Des statistiques mettant en lumière des développements politiques dangereux en Allemagne ont été publiées la semaine dernière. Les crimes et actes de violence antisémites ont fortement augmenté au cours de l'année écoulée. Selon les derniers chiffres du gouvernement fédéral, les forces de police du pays ont enregistré 1646 actes criminels antisémites en 2018. C'est 10 % de plus qu'en 2017. Pour cette année, le gouvernement fédéral avait enregistré 1504 attaques antisémites.
Le nombre d'actes de violence antisémites a augmenté encore plus rapidement l'an dernier, soit de 40 %. Alors que la police a confirmé 62 crimes violents en 2018, c'était 37 un an plus tôt.
Les chiffres ont été fournis dans les réponses de la grande coalition aux questions parlementaires posées par le Parti de gauche sur la criminalité antisémite. La réponse a également révélé que le plus grand nombre de crimes violents antisémites ont été perpétrés par des individus associés au spectre de l'extrême droite. Sur 755 actes criminels qualifiés d'antisémites, 670 ont été qualifiés de crimes à caractère politique (PMK). Vingt-cinq sont répertoriées comme «de PMK d’idéologie étrangère», 17 comme «PMK d’idéologie religieuse» et 8 comme « PMK de gauche».
Ces chiffres extrêmement préoccupants ont à peine été relevés par l'establishment politique et les principaux médias. Alors que la plupart des journaux n’ont publié que de brèves nouvelles, ni la chancelière allemande ni les dirigeants politiques du gouvernement ou des partis d'opposition n'ont fait de déclarations. Lors de la conférence de presse du gouvernement tenue le 13 février, le porte-parole du ministère de l'Intérieur, Sören Schmidt, a écarté la question de savoir comment expliquer ces attaques et ce qui était fait pour les prévenir en déclarant que le médiateur du gouvernement contre l’antisémitisme se penchait sur la question.

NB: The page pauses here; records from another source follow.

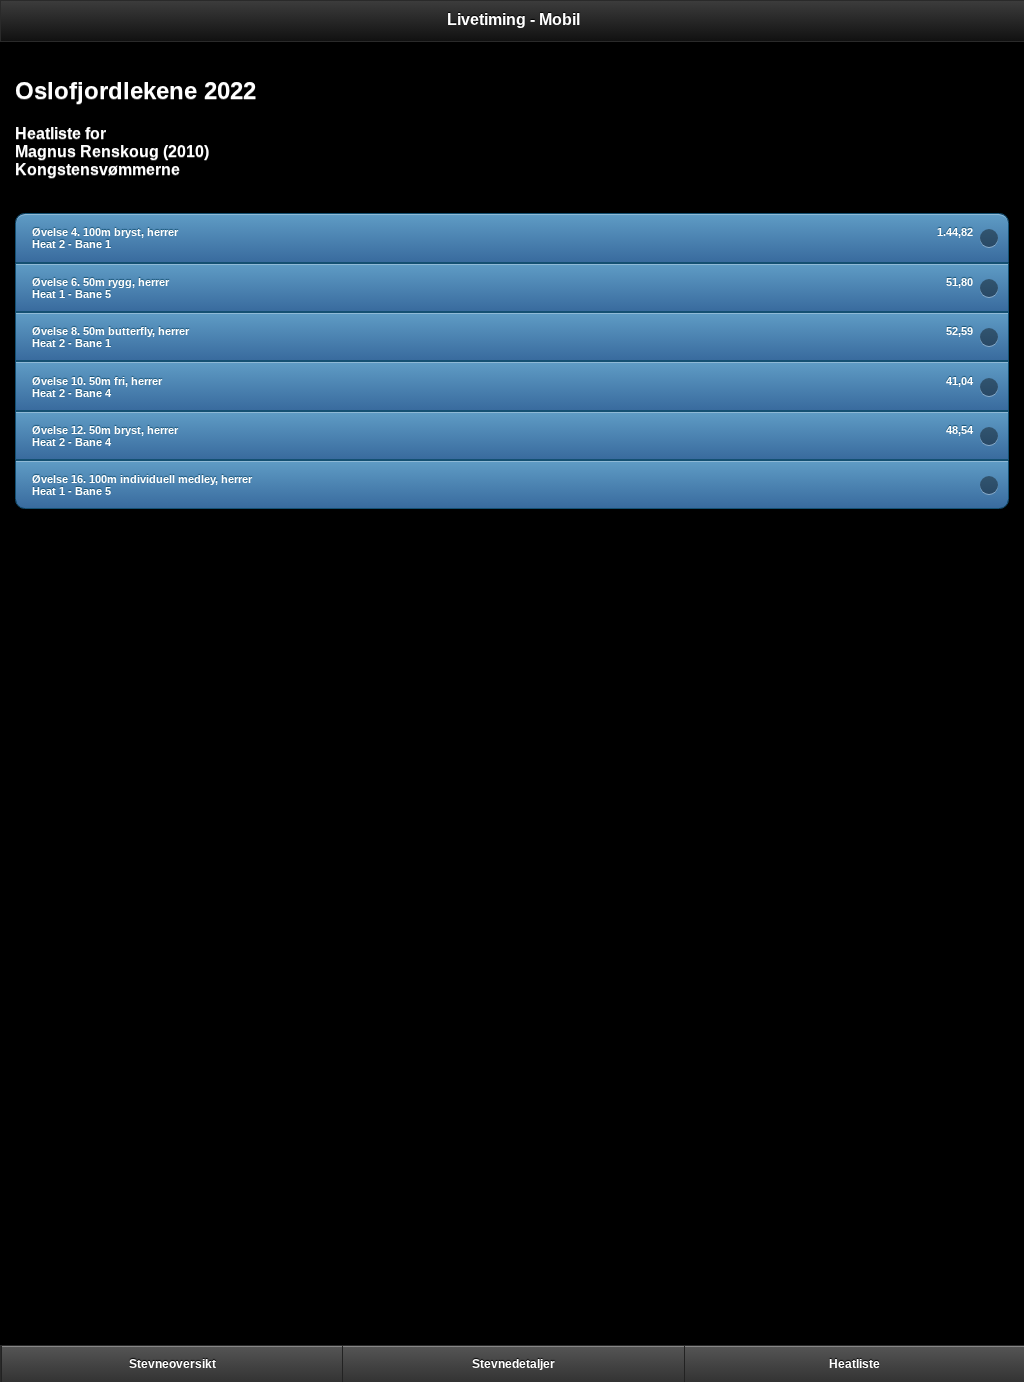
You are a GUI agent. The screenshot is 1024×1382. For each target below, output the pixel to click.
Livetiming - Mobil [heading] (513, 19)
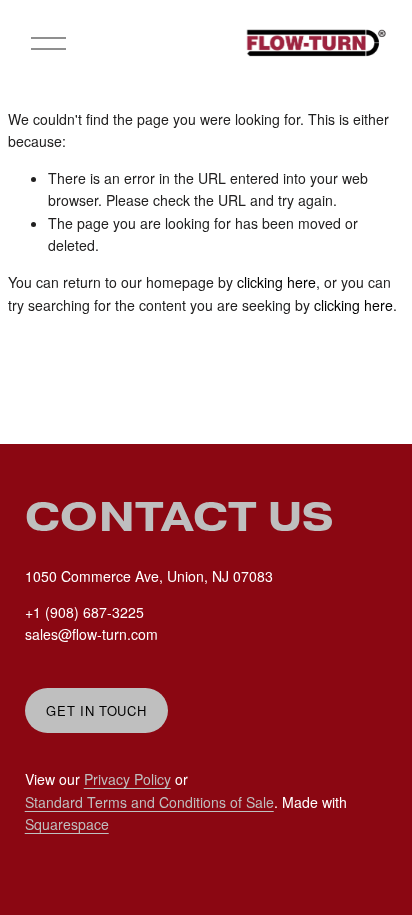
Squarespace (67, 824)
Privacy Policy (127, 779)
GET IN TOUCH (96, 710)
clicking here (276, 282)
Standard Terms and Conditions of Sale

Il n'avait «pas d’autre commentaire à faire à ce stade-ci».
Les chiffres publiés sont évidemment un irritant majeur pour les partis de l'establishment. Les chiffres démasquent l'affirmation officielle mensongère, appuyée par l'AfD d'extrême droite, selon laquelle l'antisémitisme en Allemagne aurait été «importé» et serait surtout lié aux immigrants musulmans. Comme le révèlent les statistiques, la grande majorité des incidents antisémites ne sont pas liés à une idéologie religieuse ou étrangère, sans parler des groupes de gauche, mais relèvent de l'extrême droite.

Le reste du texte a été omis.